Olympia 2.0

6. April 2016


Vor 120 Jahren wurden in Athen die ersten Olympischen Spiele der Neuzeit eröffnet.

Olympische Spiele wurden in der Antike seit 776 v. Chr. als Abschluss einer Olympiade (ein Zeitraum von mehreren Jahren) zu Ehren der hellenischen Götter gefeiert.
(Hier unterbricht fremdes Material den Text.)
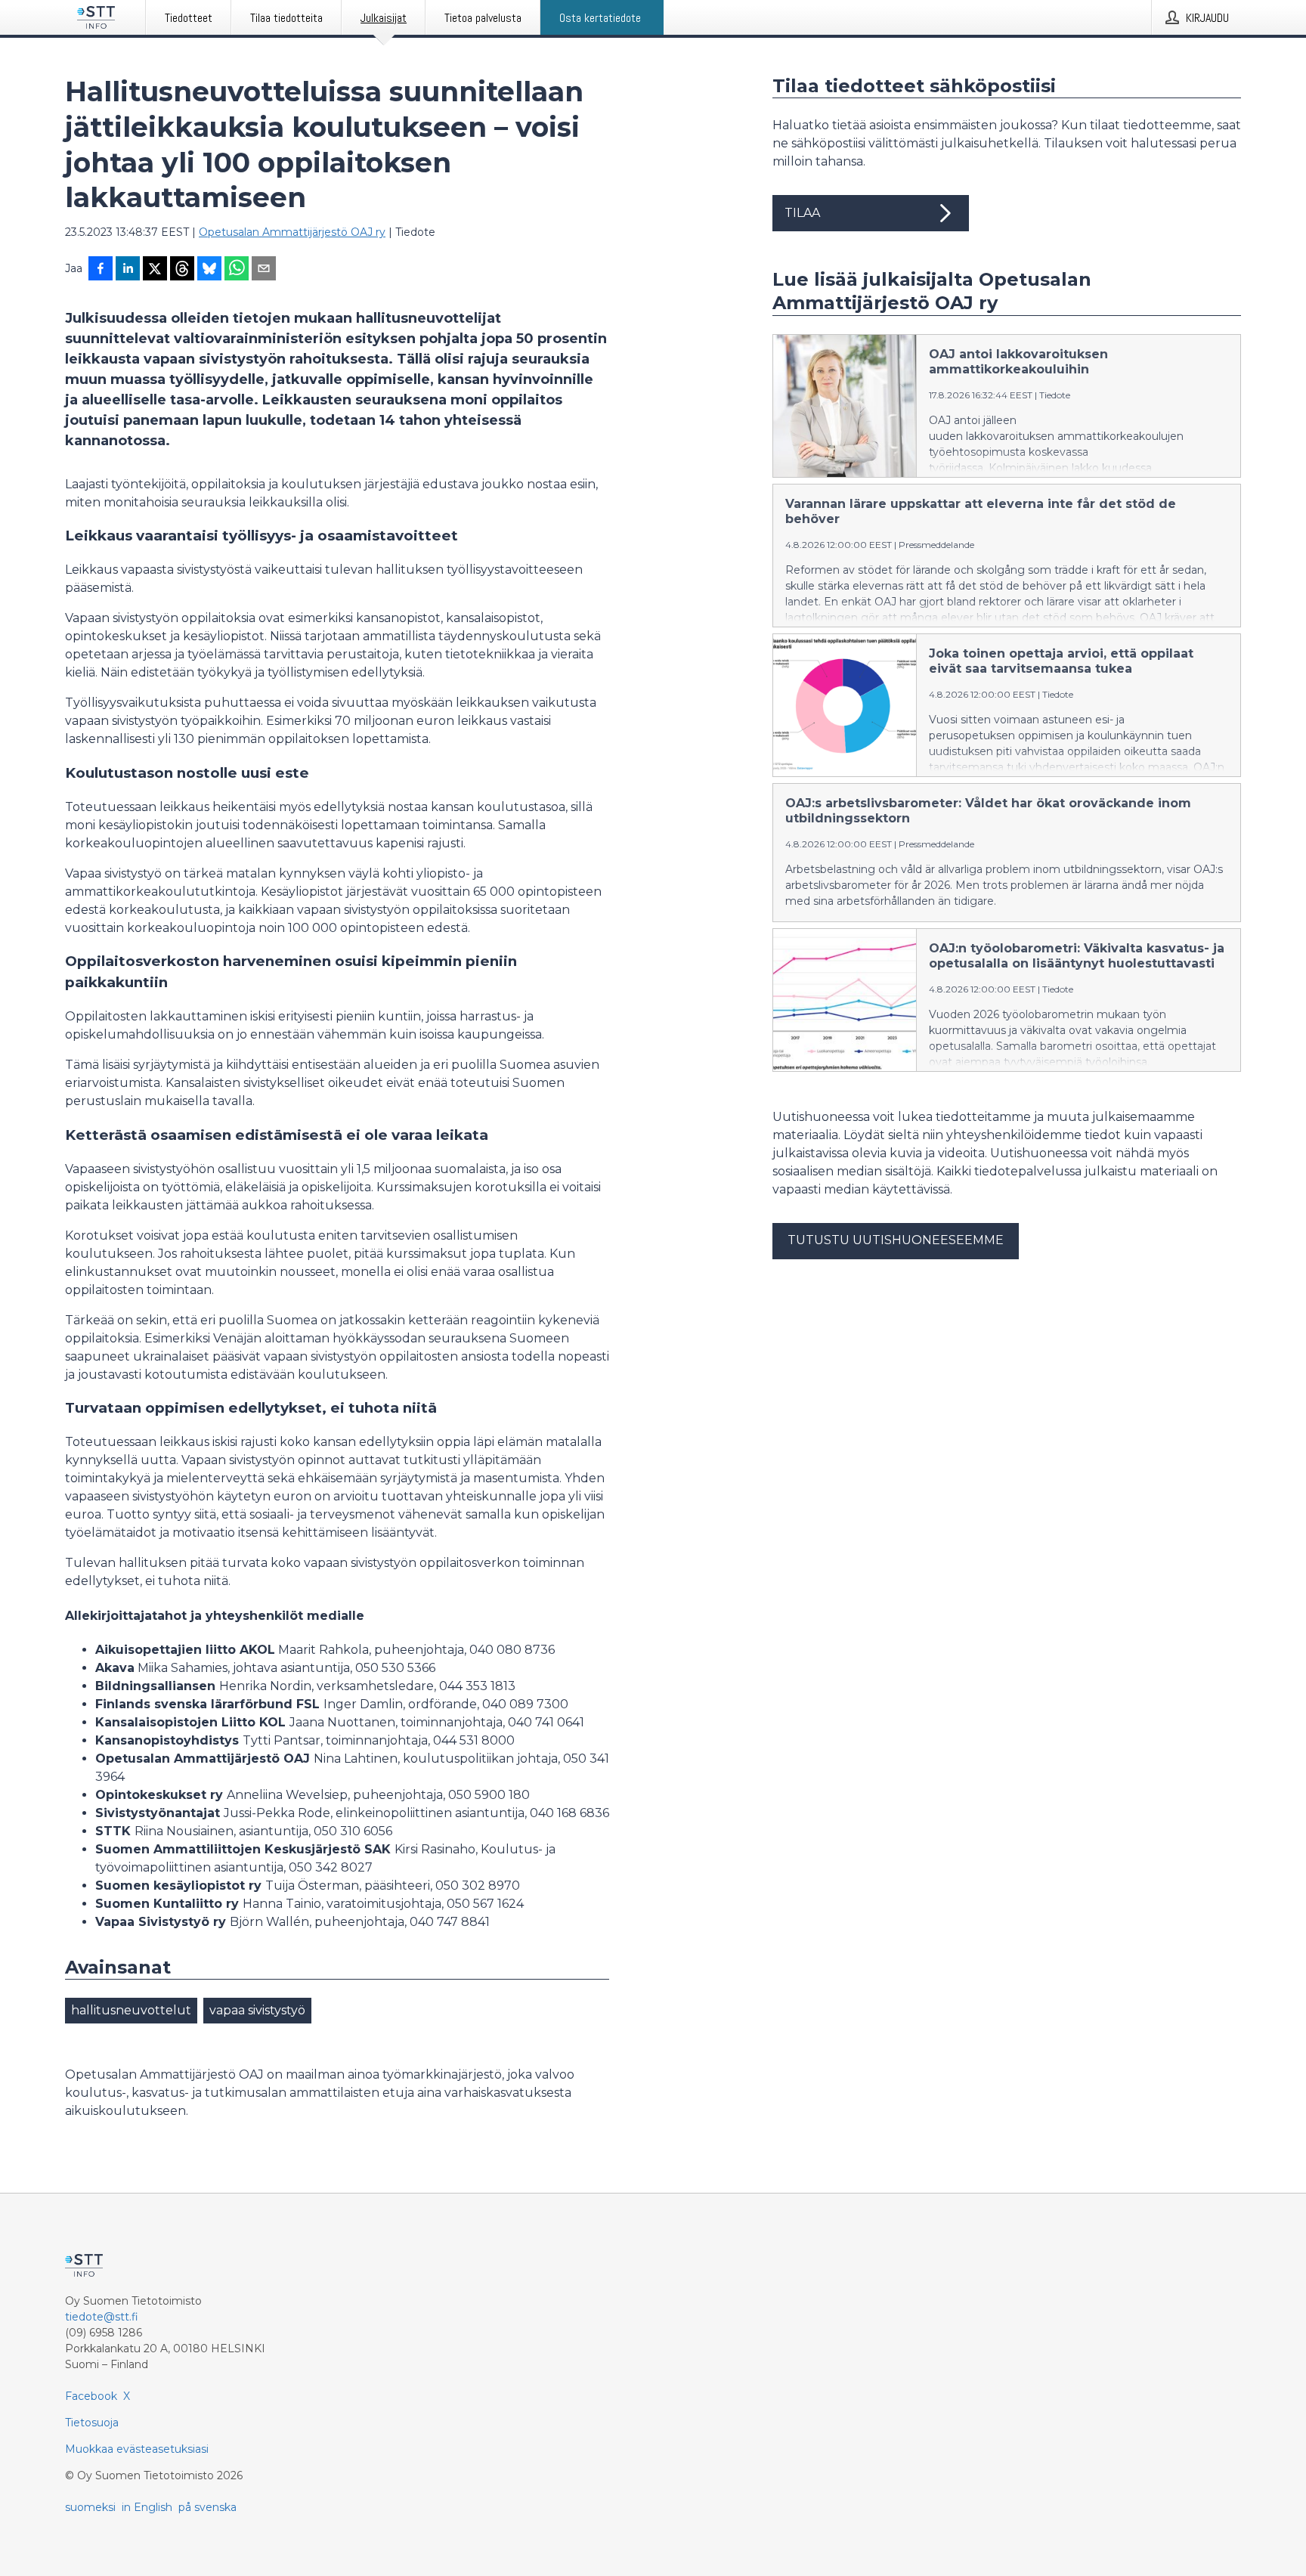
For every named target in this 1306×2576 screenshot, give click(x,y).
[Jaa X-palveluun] (155, 269)
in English (147, 2507)
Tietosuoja (92, 2422)
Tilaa (802, 213)
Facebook (91, 2396)
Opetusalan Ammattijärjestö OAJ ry (292, 232)
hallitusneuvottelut (131, 2010)
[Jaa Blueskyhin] (209, 269)
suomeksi (90, 2507)
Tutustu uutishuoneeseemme (896, 1240)
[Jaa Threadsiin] (182, 269)
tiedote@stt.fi (101, 2317)
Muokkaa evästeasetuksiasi (137, 2449)
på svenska (207, 2507)
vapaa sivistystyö (257, 2010)
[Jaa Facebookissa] (100, 269)
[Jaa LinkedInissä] (128, 269)
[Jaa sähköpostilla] (264, 269)
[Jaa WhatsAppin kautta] (236, 269)
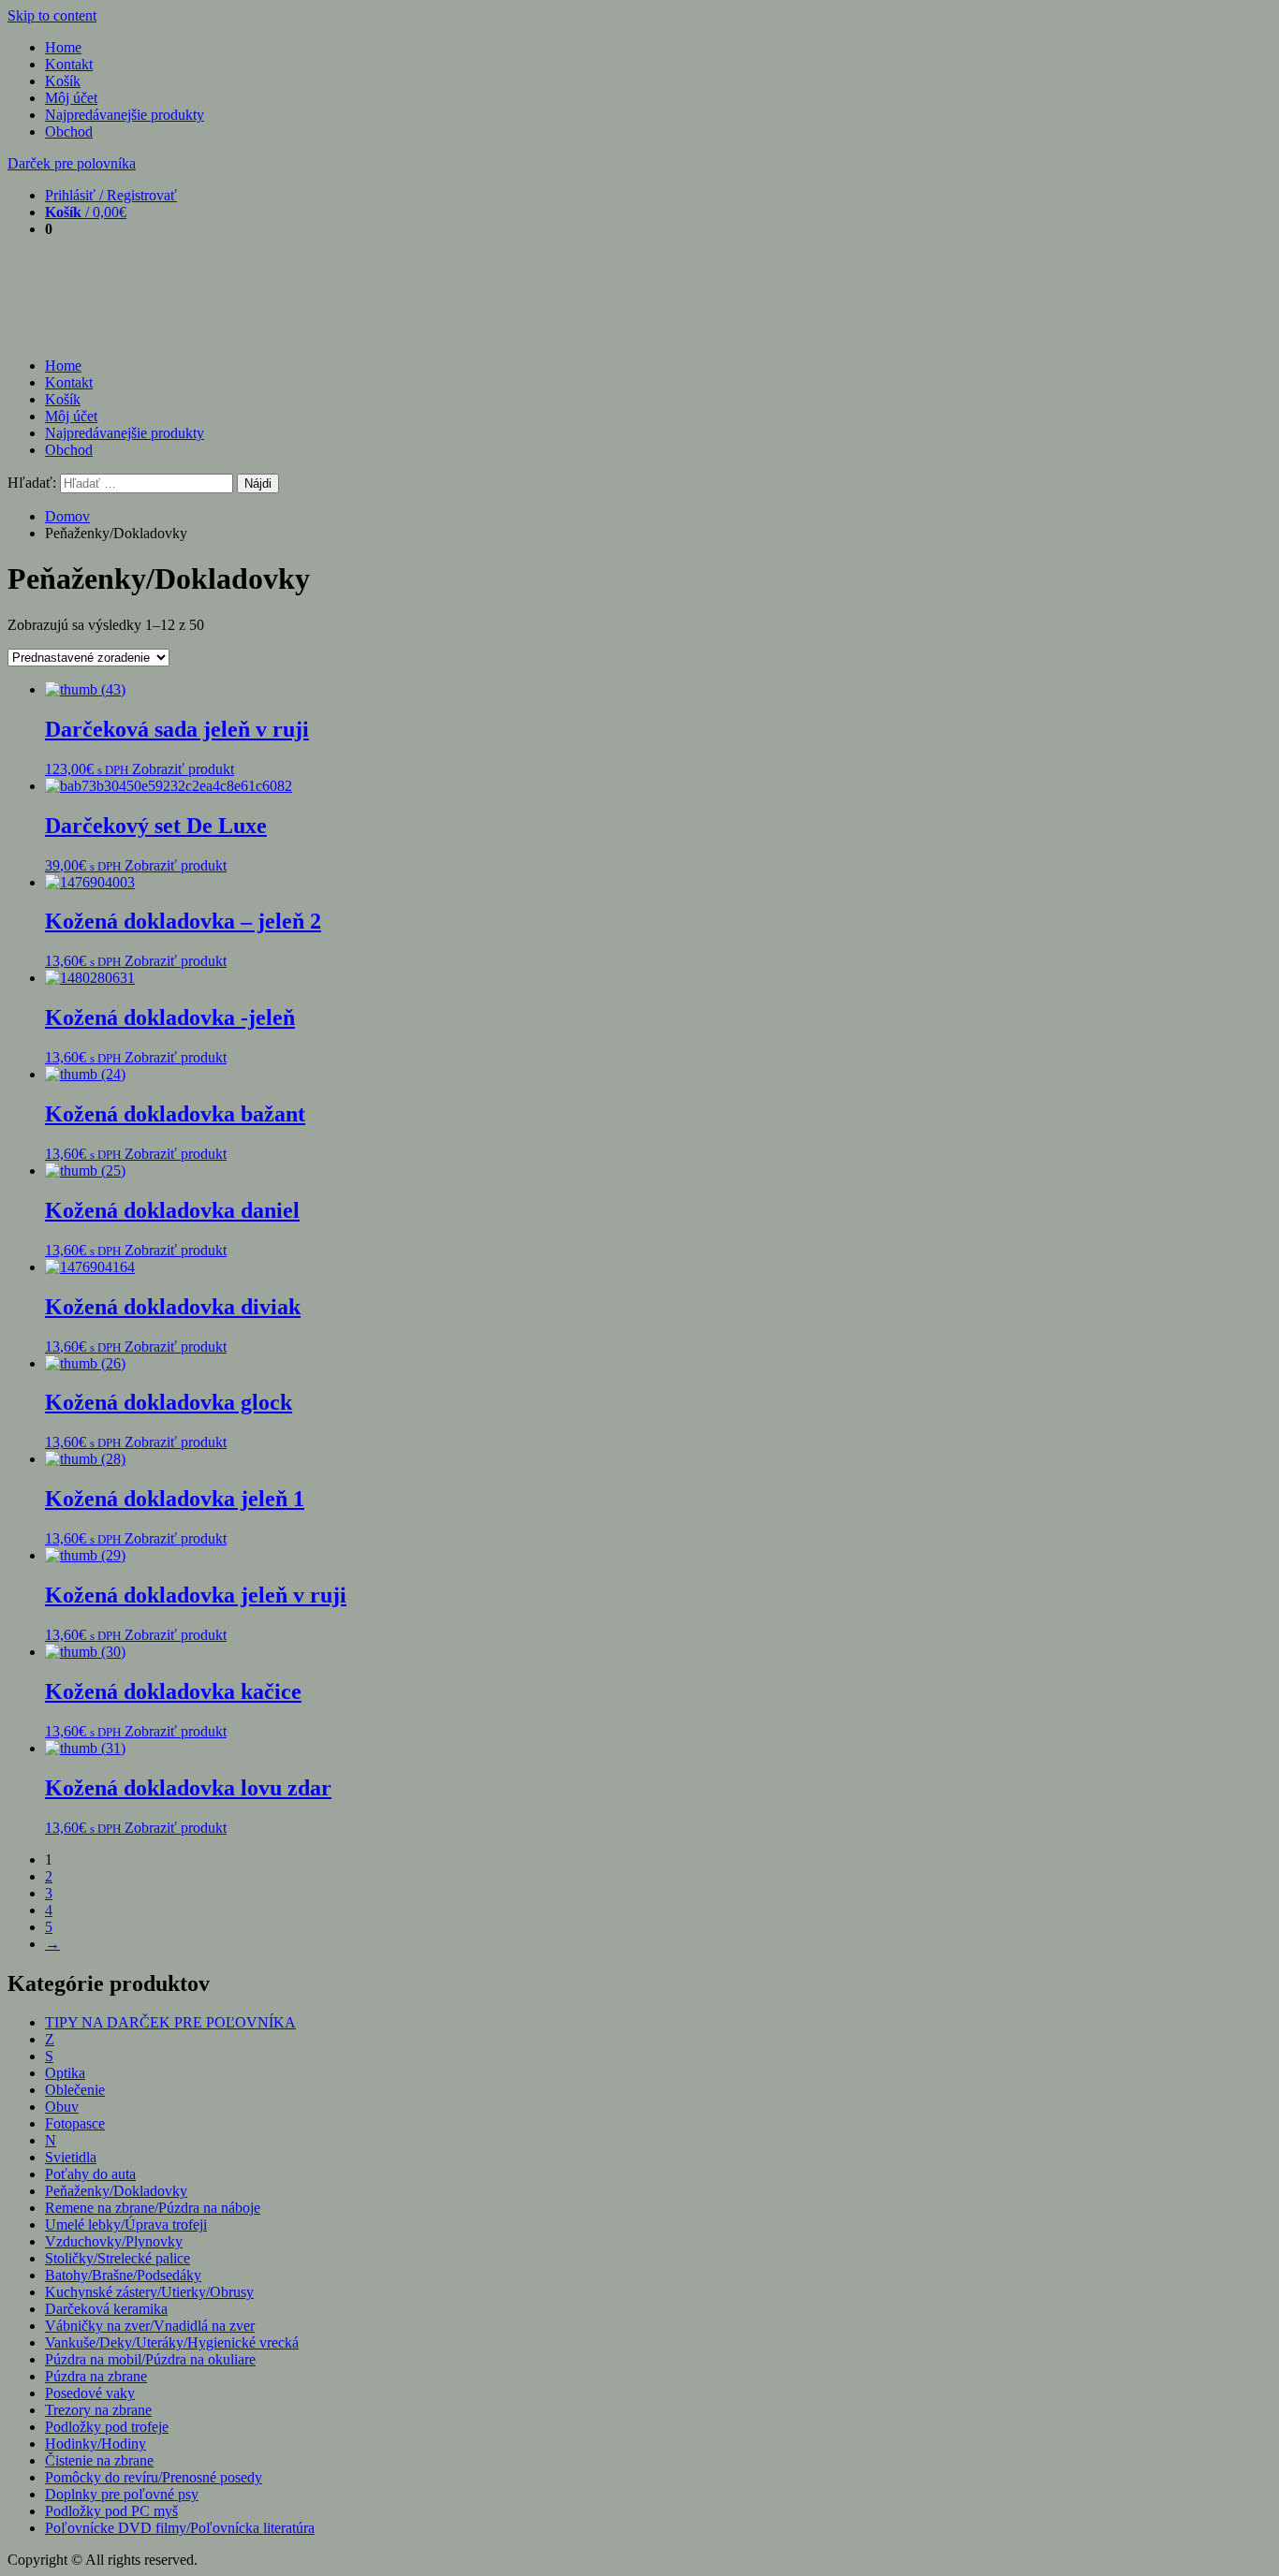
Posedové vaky (90, 2393)
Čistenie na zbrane (99, 2460)
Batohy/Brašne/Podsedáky (123, 2275)
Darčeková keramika (106, 2309)
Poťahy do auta (90, 2174)
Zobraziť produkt (183, 769)
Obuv (62, 2107)
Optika (65, 2073)
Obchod (69, 131)
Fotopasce (75, 2123)
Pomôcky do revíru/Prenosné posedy (153, 2477)
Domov (67, 516)
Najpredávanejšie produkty (124, 115)
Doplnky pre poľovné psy (121, 2494)
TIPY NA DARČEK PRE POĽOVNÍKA (170, 2022)
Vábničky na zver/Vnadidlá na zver (150, 2326)
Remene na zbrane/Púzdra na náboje (152, 2208)
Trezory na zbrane (98, 2410)
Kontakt (69, 64)
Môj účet (71, 98)
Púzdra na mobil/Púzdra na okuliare (150, 2359)
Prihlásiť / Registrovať (111, 195)
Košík (63, 81)
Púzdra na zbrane (96, 2376)
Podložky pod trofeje (107, 2427)
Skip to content (51, 15)
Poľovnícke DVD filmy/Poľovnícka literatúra (180, 2528)
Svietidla (70, 2157)
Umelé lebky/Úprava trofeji (126, 2224)
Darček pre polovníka (71, 163)
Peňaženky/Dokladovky (116, 2191)
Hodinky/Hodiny (95, 2444)
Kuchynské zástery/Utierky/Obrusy (149, 2292)
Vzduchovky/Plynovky (114, 2241)
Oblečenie (75, 2090)
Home (63, 47)
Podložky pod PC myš (111, 2511)
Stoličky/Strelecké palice (117, 2258)
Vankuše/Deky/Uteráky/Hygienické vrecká (172, 2342)
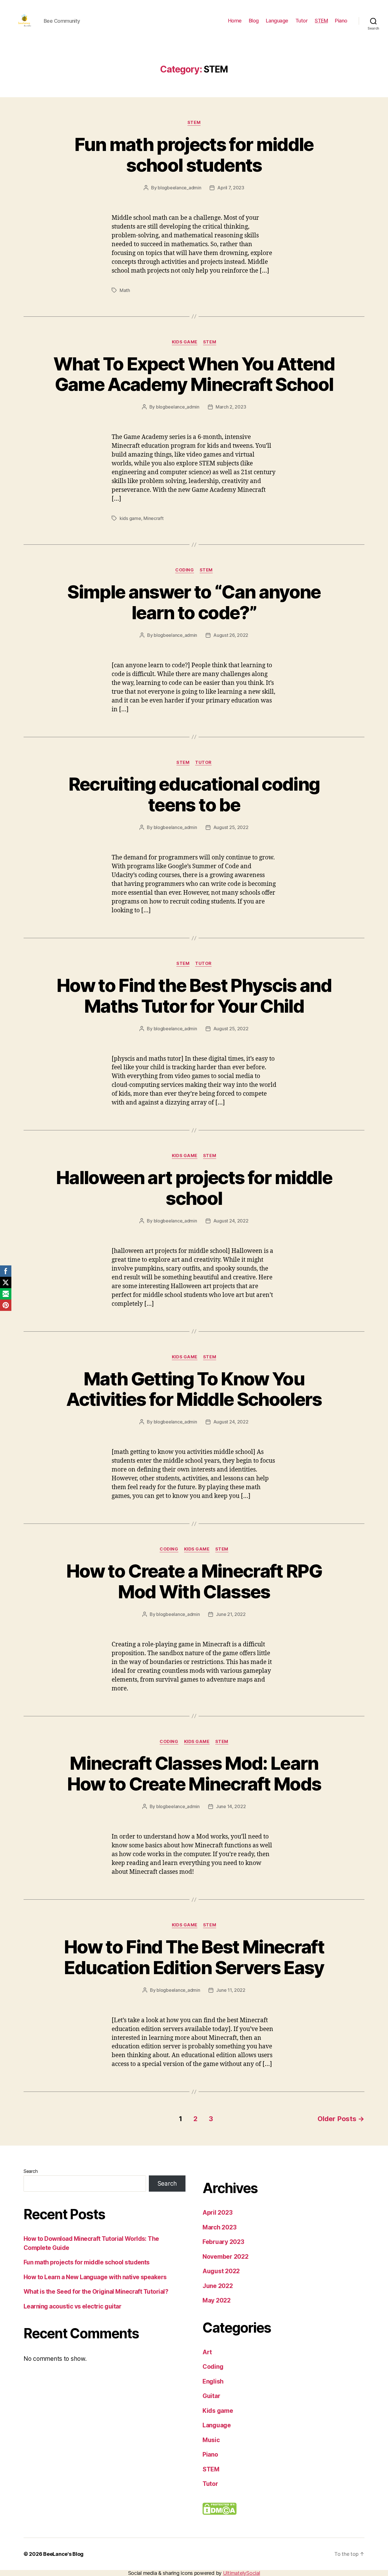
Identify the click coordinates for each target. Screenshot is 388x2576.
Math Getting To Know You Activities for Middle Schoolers (194, 1389)
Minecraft (153, 518)
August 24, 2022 (231, 1221)
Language (277, 21)
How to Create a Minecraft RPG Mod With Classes (194, 1581)
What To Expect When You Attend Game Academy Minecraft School (194, 374)
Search (30, 2171)
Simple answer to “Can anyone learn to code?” (194, 602)
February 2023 (223, 2241)
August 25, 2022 (231, 827)
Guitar (211, 2395)
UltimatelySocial (241, 2573)
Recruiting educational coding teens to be (194, 794)
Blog (254, 21)
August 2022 (221, 2271)
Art (207, 2352)
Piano (341, 21)
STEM (321, 21)
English (213, 2381)
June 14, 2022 (231, 1806)
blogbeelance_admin (179, 187)
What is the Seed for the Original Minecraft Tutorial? (96, 2291)
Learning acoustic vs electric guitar (72, 2306)
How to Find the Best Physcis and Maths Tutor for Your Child (194, 995)
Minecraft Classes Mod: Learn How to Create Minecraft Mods (194, 1773)
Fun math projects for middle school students (194, 154)
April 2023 (217, 2212)
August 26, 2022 (230, 635)
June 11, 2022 (230, 1990)
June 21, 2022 (231, 1614)
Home (235, 21)
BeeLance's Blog (63, 2554)
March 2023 (219, 2227)
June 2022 (218, 2285)
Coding (184, 570)
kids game (130, 518)
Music (211, 2440)
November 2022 (226, 2256)
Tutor (301, 21)
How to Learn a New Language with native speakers (95, 2277)
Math (125, 290)
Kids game (184, 342)
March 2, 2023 (231, 407)
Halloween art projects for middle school (194, 1187)
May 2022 (217, 2300)
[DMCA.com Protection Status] (283, 2509)
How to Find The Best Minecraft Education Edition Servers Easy (194, 1957)
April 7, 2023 (230, 187)
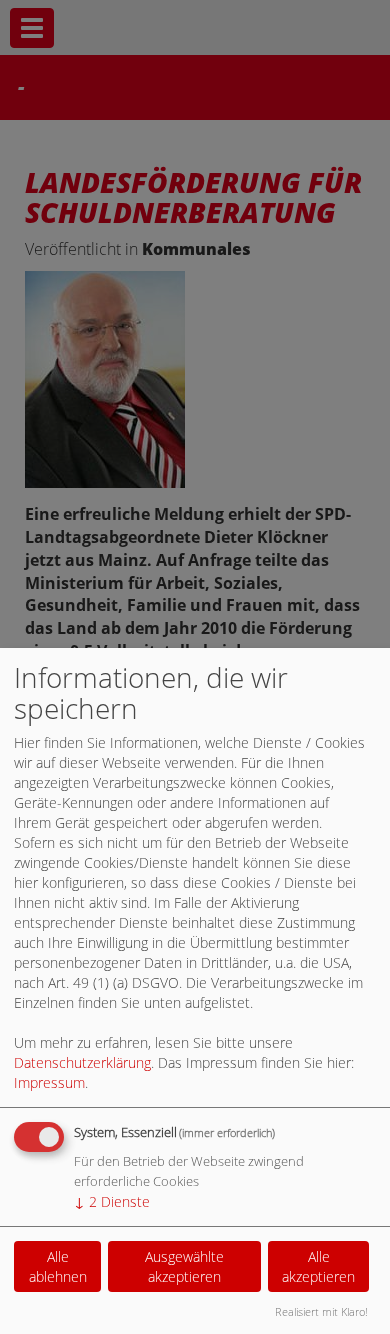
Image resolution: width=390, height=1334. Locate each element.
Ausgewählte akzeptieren (184, 1266)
Voraussetzung für ein unbeschwertes Fest und nicht zuletzt, um den Athleten überhaupt die sichere An- und Abreise zu den Wettkampfstätten in Olympia zu ermöglichen, war die olympische Waffenruhe (óλυμπιακή έκεχειρία), die als ausdrücklicher Gottesfriede in einem Abkommen griechischer Stämme bereits 884 v. Chr. verstetigt wurde und eine proto-völkerrechtliche Dimension hatte.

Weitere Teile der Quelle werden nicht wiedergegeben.